● Required action
Pictures are to be left out, and only the lines from the one with "This screenshot has height=644, width=670." through the last line of the listing below are to be repeated exactly.

● Records shown
>>>

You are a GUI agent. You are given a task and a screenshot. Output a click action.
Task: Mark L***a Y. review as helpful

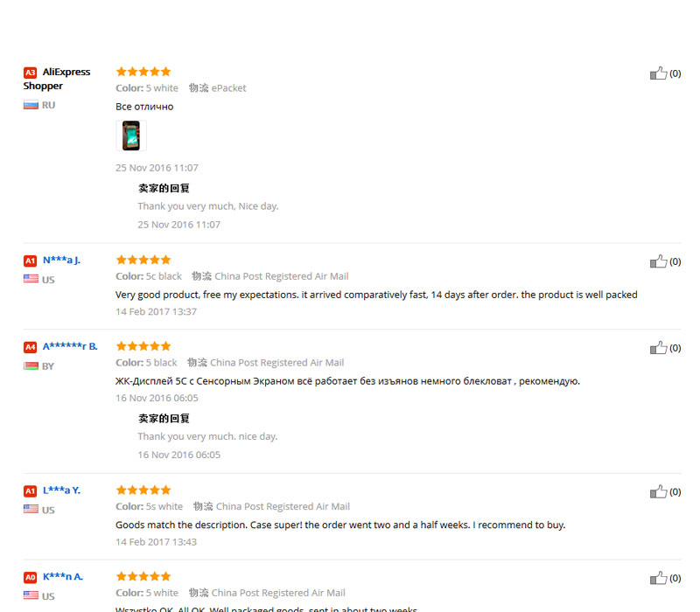(x=658, y=491)
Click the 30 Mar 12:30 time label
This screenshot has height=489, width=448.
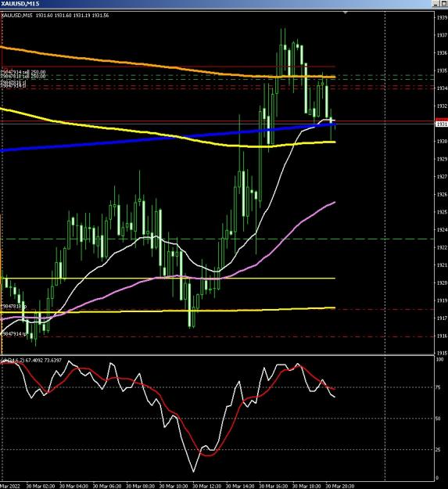(x=207, y=486)
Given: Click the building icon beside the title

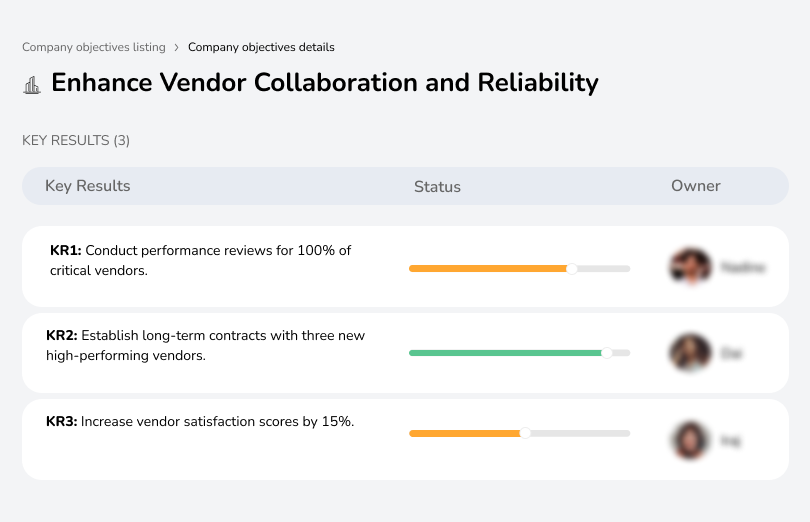Looking at the screenshot, I should point(32,85).
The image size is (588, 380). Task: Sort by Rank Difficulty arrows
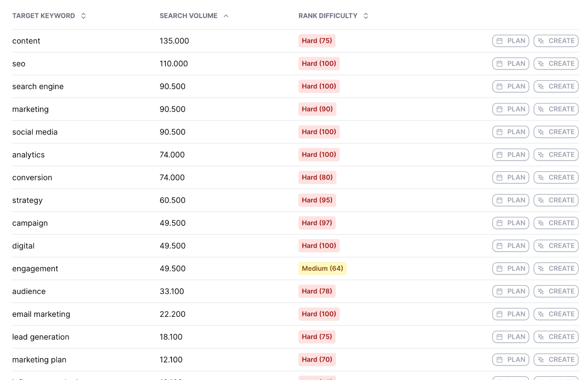coord(366,16)
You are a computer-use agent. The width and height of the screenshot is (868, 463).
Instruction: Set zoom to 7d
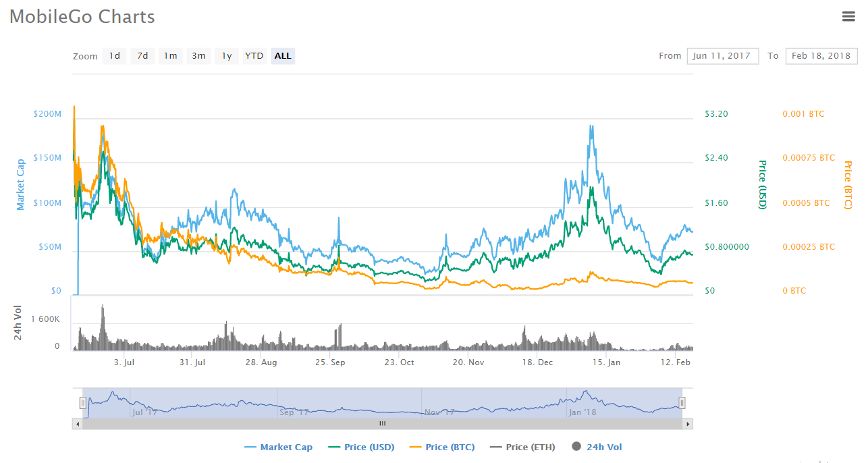[x=142, y=56]
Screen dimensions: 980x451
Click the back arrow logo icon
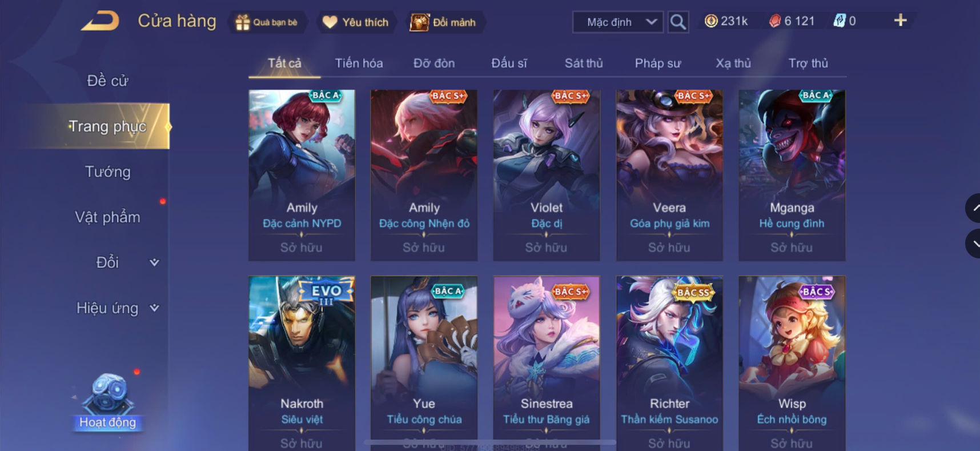point(100,21)

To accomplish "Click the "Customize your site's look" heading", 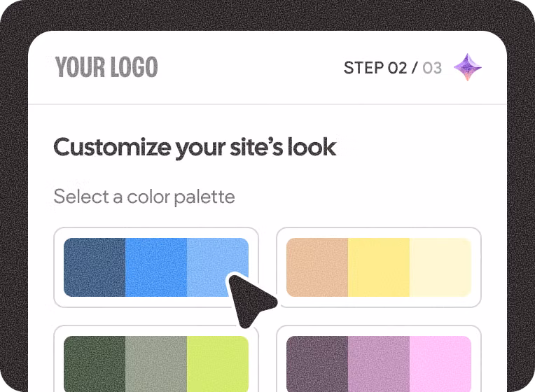I will pyautogui.click(x=195, y=147).
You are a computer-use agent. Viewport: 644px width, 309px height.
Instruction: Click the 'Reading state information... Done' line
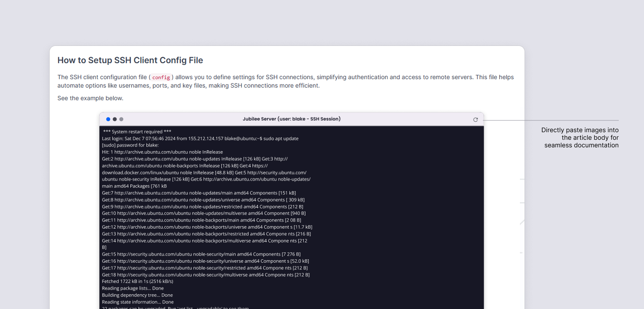[x=138, y=302]
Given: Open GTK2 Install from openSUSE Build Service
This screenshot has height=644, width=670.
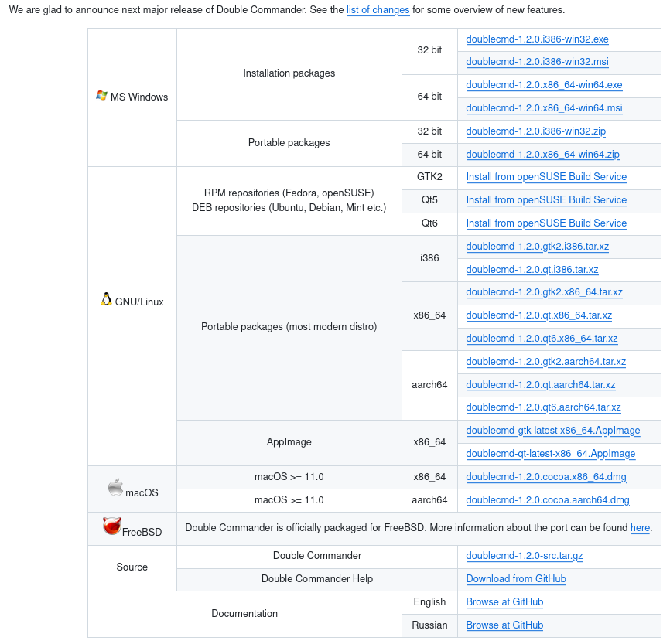Looking at the screenshot, I should (x=546, y=177).
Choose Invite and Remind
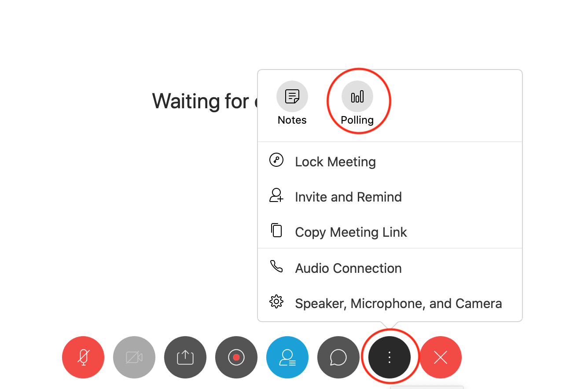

<<<

● Task response
This screenshot has height=644, width=670.
Looking at the screenshot, I should (x=546, y=177).
Choose Invite and Remind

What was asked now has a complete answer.